Weekly Quote:
“Between stimulus and response, there is a space. In that space is our power to choose our response. In our response lies our growth and our freedom.” ~ Victor Frankl
Contemplation:
~ What to do, what to do what to do…..THAT my lovelies, is the real question isn’t it; that moment when the thought to drink, drug, or act out hatches like a starving baby bird begging for nutrients and nurturing…..that moment when we are challenged to delay gratification for the big picture……shit……
Historically, perhaps the entirety of the dialogue has been (and please sing along if you know the lyrics) “fuck it”…… and within those few letters encompasses an entirety of heartbreak, impulse, and ambivalence. Having said that, we may choose to go with it (the familiar) because it’s what we know despite the very real knowledge that it just might end us. And yet we persist and even fight for it, but why? Why do we pay so much?

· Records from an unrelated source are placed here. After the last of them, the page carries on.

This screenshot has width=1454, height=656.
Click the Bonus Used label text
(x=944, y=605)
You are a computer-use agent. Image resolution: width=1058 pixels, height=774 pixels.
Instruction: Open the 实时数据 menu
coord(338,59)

Because as we have discussed thusfar, it serves a purpose – a purpose that has absolutely nothing to do with substances at all – and we will continue to explore. But to get to THAT part, we must first be able to resist the poison that nukes our chances and learn we can make better decisions. So…..how do we NOT do that voodoo that we do? And please remember….like anything….the more you practice, the easier it becomes…..
Tip for the Week:
~ Building on the raising awareness we have been practicing – can we try putting it into action while having compassion for ourselves to support the big picture? Here are some tried and true techniques that have a great success rate. Please ignore past perceived failures; they are all necessary data that inform you on a continuum. You got this….
When the thought comes to do “the thing” that brings you to our little group, please consider the following:
Internal Strategies:
~ Mindfulness and Self-awareness: Practice mindfulness to recognize the onset of cravings. Understanding your triggers and bodily sensations can empower you to manage them effectively. Techniques like deep breathing, meditation, or grounding exercises can be particularly beneficial.Box Breathing!

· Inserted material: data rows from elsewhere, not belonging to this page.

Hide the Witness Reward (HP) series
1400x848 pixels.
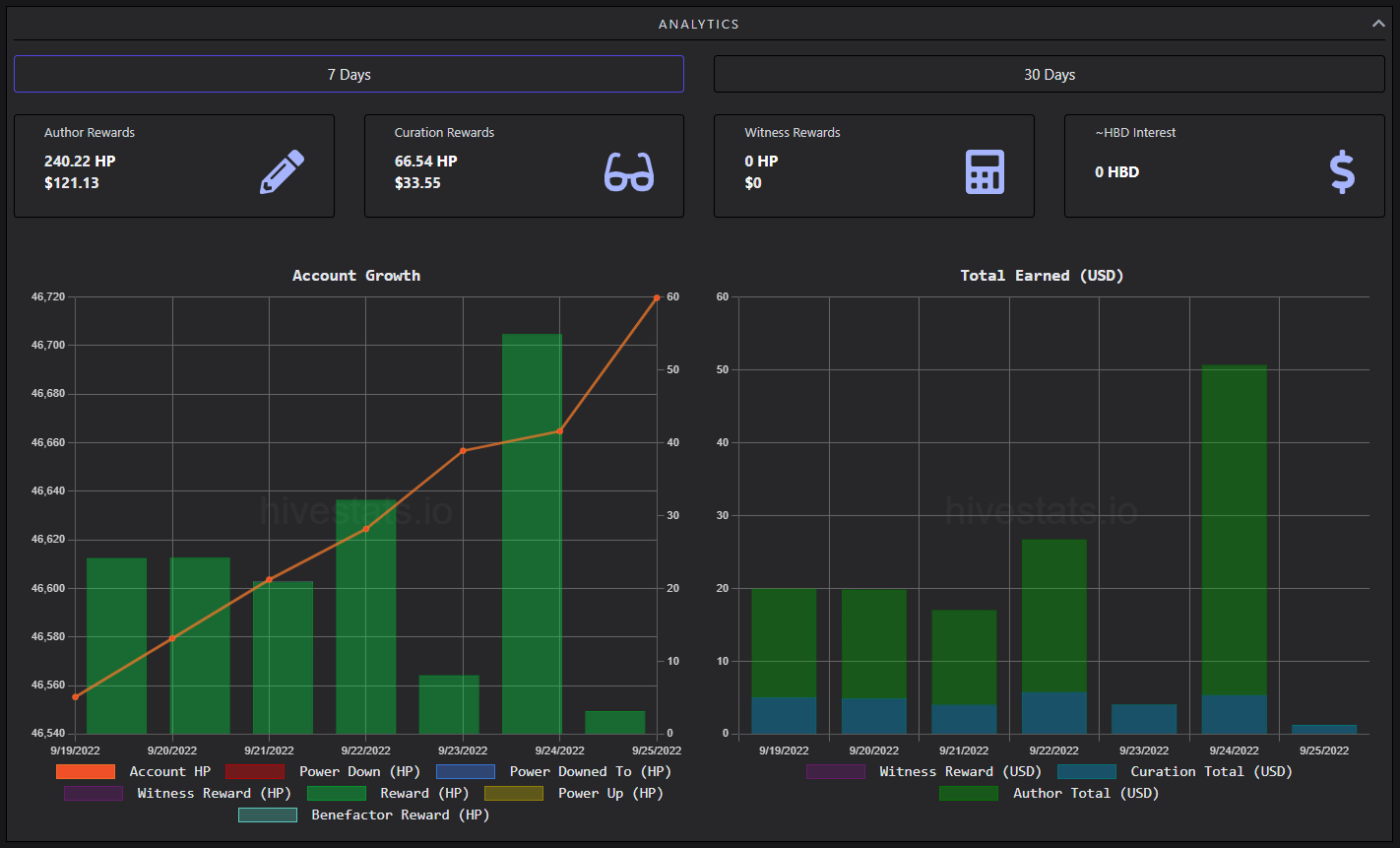click(94, 793)
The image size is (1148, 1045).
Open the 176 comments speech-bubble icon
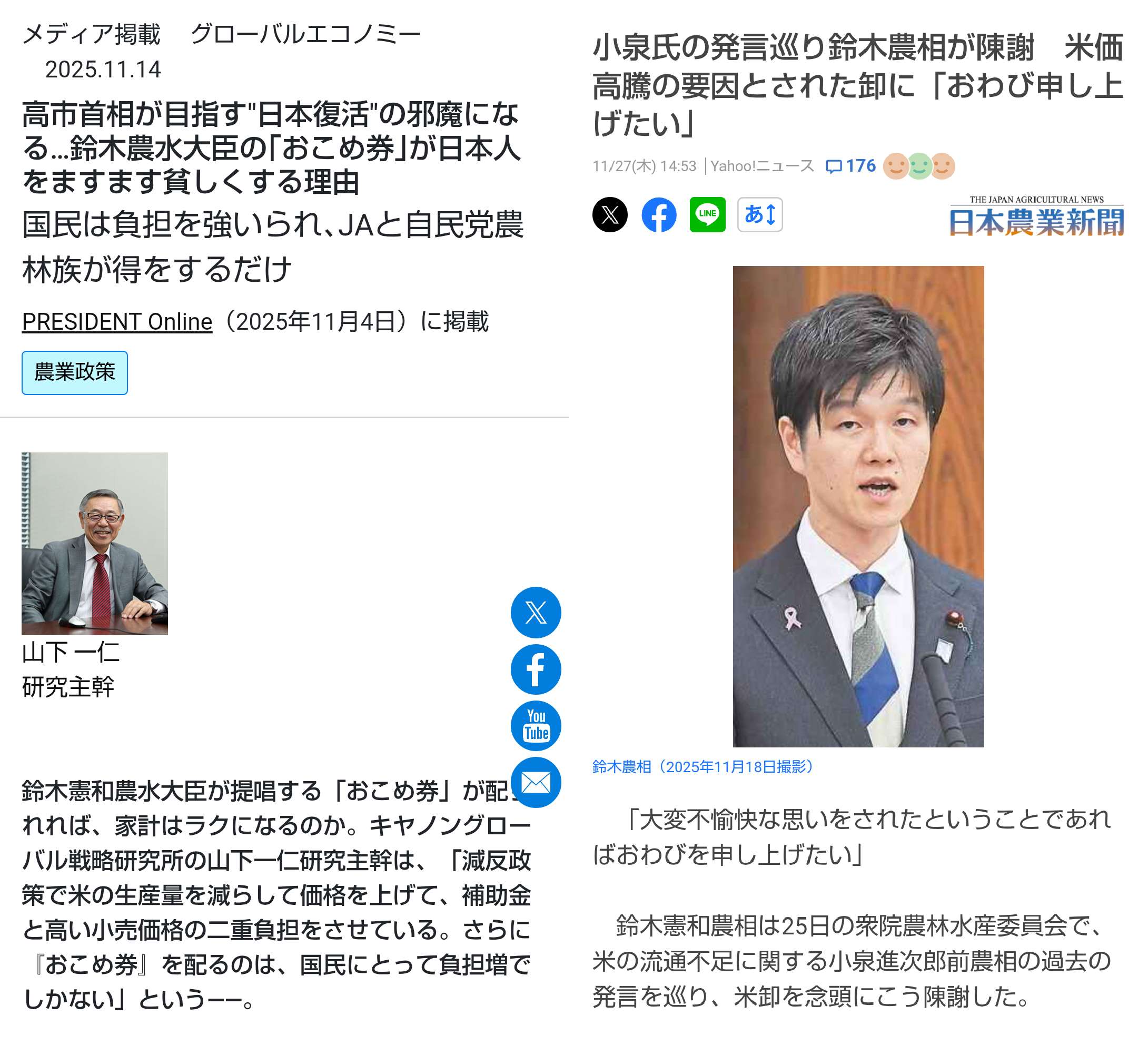834,166
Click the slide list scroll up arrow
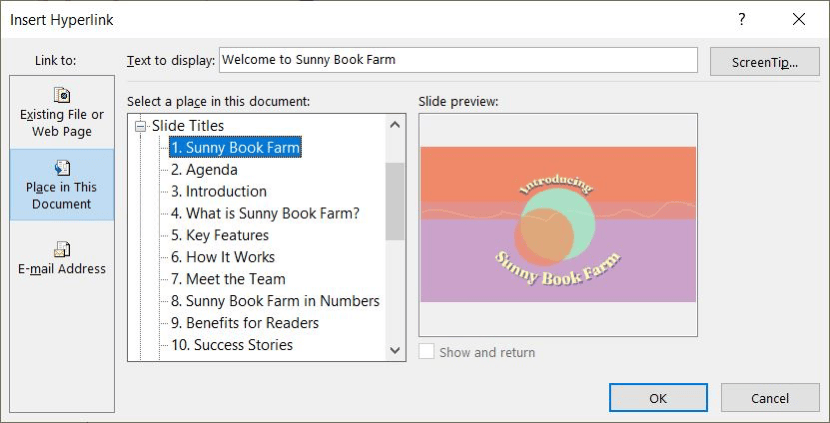 395,125
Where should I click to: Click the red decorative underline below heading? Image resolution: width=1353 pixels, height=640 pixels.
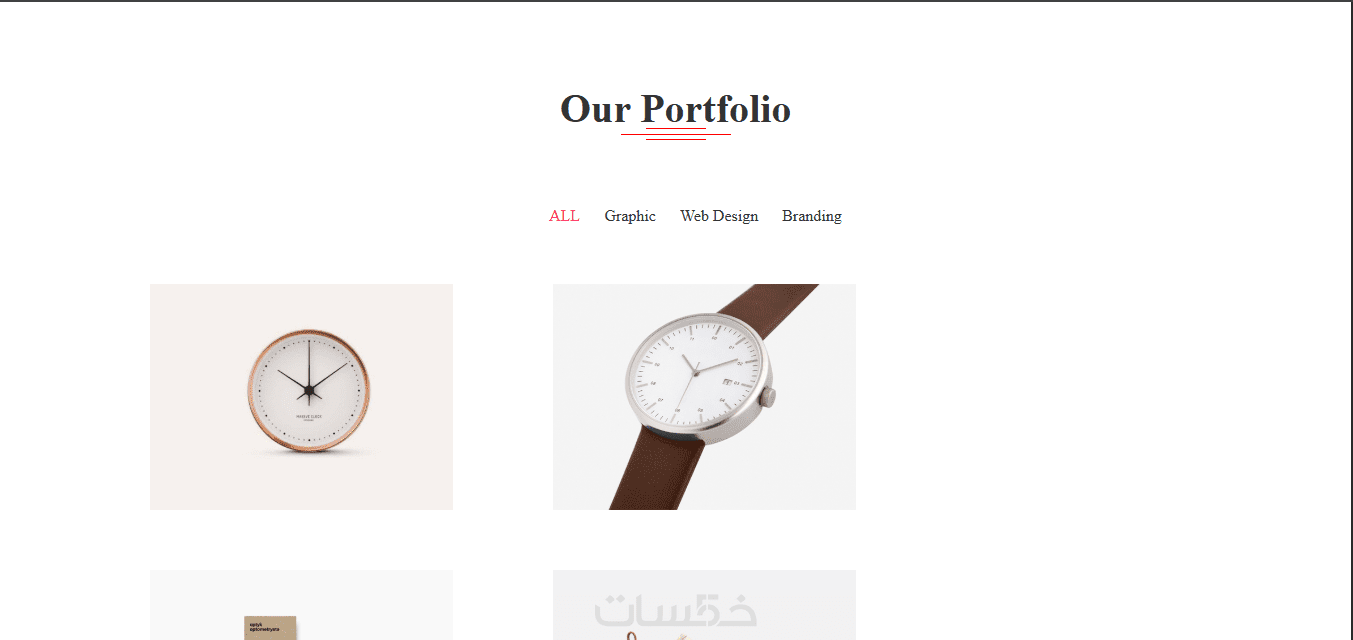pos(676,134)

~ Positive Self-talk: Engage in positive self-talk to combat negative and craving-inducing thoughts. Remind yourself of your strengths, past successes, and the reasons for your commitment to recovery. Consider using affirmations or mantras that resonate with your personal recovery goals.

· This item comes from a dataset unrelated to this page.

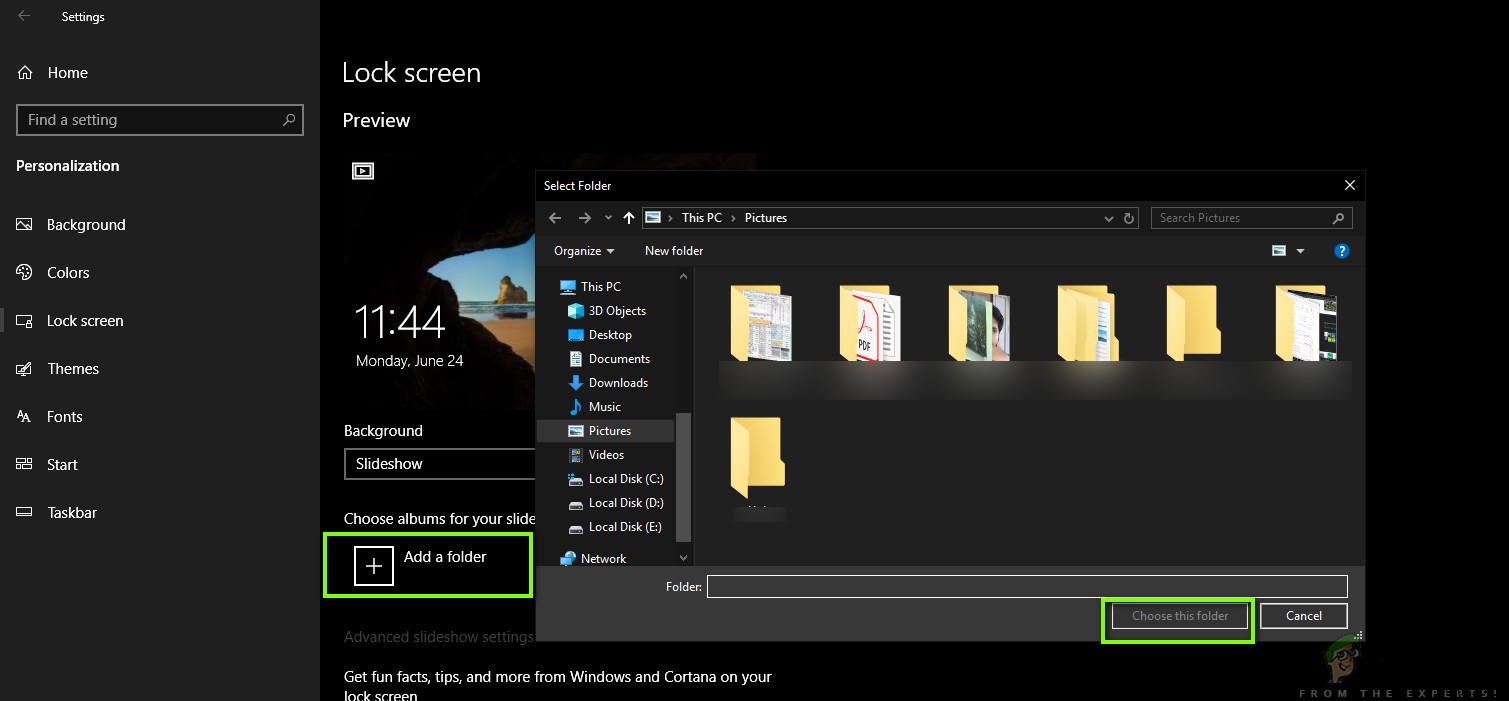Cancel the Select Folder dialog
This screenshot has height=701, width=1509.
1303,616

~ Visualization and Future Thinking: Visualize the positive outcomes of resisting cravings. Focusing on long-term benefits can strengthen your resolve. Keep your future goals in mind, and remember how staying sober aligns with achieving these goals.
External Strategies:
~ Support System Activation: Reach out to a supportive friend, family member, or support when you feel a craving. Engaging can provide immediate reinforcement and understanding.
~ Engage in a Distraction or Alternative Activity: Dive into a hobby, physical activity, or any task that can divert your attention from the craving. Have a list of enjoyable “go-to” activities ready for these moments.
~ Change of Environment: Consider changing your environment if it triggers cravings. Moving to a different location or having a safe, go-to place where you feel relaxed can significantly reduce the intensity of cravings.
Practice – and be kind to yourself as you do – guess what? You deserve it – despite everything, why? Because you were given this challenge not as punishment for your character, as it is indiscriminate. You are worth the opportunity to show yourself your strength and courage. AND….you are not alone.